The problems started when Harrison had enrolled in a school district two towns away and had to be bused each way. At age 6, he’d been certified by the state of Florida as gifted, a student with superior intellectual development and capable of high performance, according to the state’s Department of Education. There were limited transportation alternatives, so Harrison was taken to school with special needs students, many of whom poked fun at him.
“He was the only gifted student on the bus, and he was also a band nerd,” Jennifer said. “The [other children] thought he was academically challenged.”
“It’s something I was ashamed of and embarrassed about,” Jonotthan said. “I’ve been over 200 pounds since the fifth grade, and I’ve been bigger than everybody else since elementary school.”
But using his strength to combat the bullying wasn’t an option, no matter how much the taunting hurt – whether the verbal barbs were about his intellect or his African-American heritage. Sometimes, there were physical altercations.
Harrison didn’t fight back.
“In my family, violence wasn’t a big thing,” he said. “My mom was like, ‘You don’t fight. You can seriously injure somebody if you get into a fight. You don’t need to impose your will like that.’”
“When he was being bullied daily, I would remind him, ‘You don’t have to fight back physically. You can use your intelligence,’” Jennifer said of her only child. ”’You can use words to get them off your back. If you want to use your size, look down on them and maybe scare them off.’ I taught him not to fight back.”
Eventually, football would become his salvation.
He made the varsity as a freshman at South Lake, often playing a two-way role on the offensive and defensive lines. Where his classmates had once made fun of him, they now looked up to him.
“Football gave me an outlet to safely and legally impose my will on someone,” said Harrison, who has replaced the injured Ryan Kalil as the Jets’ starting center. “That’s when I gained some respect. ‘Ok, this guy’s tough. He’s here to play some football. Let’s not mess with him. He’s kind of cool.’”
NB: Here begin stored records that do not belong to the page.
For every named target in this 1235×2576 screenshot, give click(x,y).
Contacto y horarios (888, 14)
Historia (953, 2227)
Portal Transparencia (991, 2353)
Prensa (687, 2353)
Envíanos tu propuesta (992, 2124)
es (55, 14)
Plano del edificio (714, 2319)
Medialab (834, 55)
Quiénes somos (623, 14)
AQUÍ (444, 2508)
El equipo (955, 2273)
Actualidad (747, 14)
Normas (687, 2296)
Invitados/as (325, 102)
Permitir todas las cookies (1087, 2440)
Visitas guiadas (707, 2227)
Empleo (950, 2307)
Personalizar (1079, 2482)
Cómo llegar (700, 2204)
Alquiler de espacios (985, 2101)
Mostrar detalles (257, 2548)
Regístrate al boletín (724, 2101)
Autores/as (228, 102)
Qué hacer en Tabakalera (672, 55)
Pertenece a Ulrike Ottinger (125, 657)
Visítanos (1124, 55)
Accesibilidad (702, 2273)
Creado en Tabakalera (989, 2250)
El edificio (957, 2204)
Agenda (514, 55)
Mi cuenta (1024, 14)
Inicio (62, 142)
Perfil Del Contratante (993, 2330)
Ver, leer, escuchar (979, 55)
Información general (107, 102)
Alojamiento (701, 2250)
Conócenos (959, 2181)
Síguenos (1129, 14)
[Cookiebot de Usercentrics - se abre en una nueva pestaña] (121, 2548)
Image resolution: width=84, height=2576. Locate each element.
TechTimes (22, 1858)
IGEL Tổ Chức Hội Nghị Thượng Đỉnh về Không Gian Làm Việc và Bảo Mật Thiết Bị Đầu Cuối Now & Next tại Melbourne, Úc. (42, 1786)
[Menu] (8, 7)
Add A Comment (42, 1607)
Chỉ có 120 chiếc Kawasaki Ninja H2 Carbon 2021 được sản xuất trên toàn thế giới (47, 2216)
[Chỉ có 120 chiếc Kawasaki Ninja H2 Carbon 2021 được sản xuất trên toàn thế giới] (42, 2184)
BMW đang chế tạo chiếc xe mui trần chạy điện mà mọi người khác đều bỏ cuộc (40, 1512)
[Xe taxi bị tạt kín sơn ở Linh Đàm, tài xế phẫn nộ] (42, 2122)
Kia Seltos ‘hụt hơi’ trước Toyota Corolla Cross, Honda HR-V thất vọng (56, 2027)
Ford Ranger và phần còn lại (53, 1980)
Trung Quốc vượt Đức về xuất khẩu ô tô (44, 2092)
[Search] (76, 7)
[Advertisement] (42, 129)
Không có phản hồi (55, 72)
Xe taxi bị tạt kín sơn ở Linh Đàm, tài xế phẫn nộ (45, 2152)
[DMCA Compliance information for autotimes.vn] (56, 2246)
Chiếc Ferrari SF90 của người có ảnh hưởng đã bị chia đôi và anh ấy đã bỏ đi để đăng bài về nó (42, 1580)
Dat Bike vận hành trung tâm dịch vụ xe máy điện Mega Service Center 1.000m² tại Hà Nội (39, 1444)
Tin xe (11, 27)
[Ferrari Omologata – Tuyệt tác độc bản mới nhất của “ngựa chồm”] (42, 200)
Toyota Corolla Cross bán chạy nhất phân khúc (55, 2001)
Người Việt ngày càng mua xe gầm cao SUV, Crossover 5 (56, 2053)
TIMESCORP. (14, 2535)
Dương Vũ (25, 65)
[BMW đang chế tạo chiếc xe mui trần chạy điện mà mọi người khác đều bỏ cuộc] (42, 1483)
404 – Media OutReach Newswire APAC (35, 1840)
Harrison vowed never to forget his experiences as a child, and that some day he’d help others in similar situations.
Harrison recently joined the Jets’ partnership with Bethpage Financial Credit Union’s “Stomp Out Bullying” program.
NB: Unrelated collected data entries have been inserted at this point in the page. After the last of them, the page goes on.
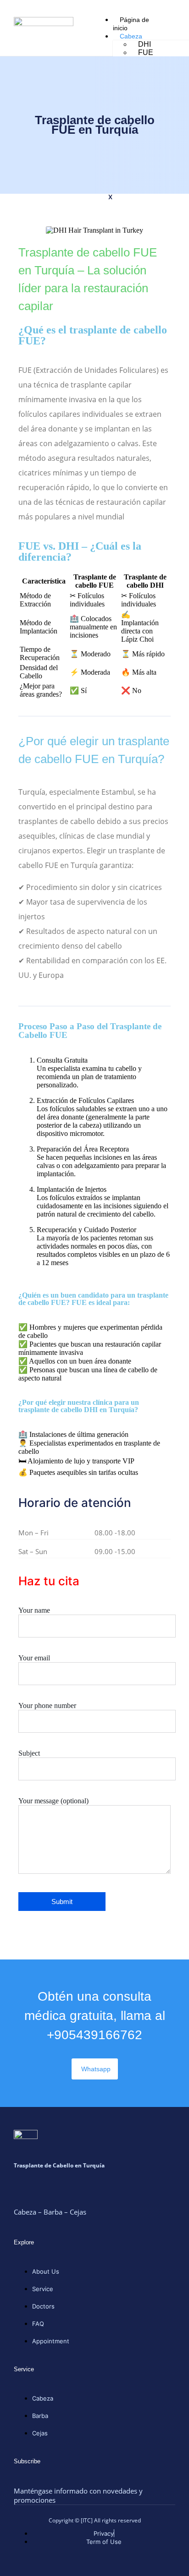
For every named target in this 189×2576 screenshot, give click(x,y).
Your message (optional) (53, 1801)
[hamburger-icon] (165, 19)
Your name (34, 1610)
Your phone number (47, 1705)
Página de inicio (131, 24)
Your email (34, 1658)
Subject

"It’s important for me to share that," he said. "I realize with the increasing incidence of bullying, especially with social media, that we need to raise awareness of it, because a lot of people are still ashamed to bring it up for fear of being shunned or ridiculed by their peers."
Harrison has spoken to children at area elementary and middle schools. “I tell them a little bit about my story and help them find ways to handle those situations, whether it’s them getting bullied or somebody they know or even a complete stranger.”
He also tries to find kids who have been bullied. The acts of kindness range from bringing a student’s favorite food to the cafeteria, to getting tickets for Jets games. “Something to talk about among their friends, give them a little confidence boost,” he said. “It’s something cool that they can share with their peers.”
Jennifer Harrison is proud of the man her son has turned into. She knows a part of his strength comes from dealing with the pain of his childhood.
“We always knew that he would come out on top because of those experiences,” she said. “We knew he was going to be something special.”
At a time of year to be thankful, the Harrisons count their blessings.
Jennifer Harrison will celebrate Thanksgiving at her son’s home in New Jersey. Just like always.
“We promised ourselves a long time ago,” she said, “that no matter where we were on this earth that we would always be together at Thanksgiving.”
Her son is grateful for all he has and all he has been through.
“I’m thankful for every day,” Jonotthan said. “There have been people that have come and gone throughout my journey, and I’m thankful for each one of them. I’m thankful for life and all the pieces that fit to this puzzle of this journey that I’m on.”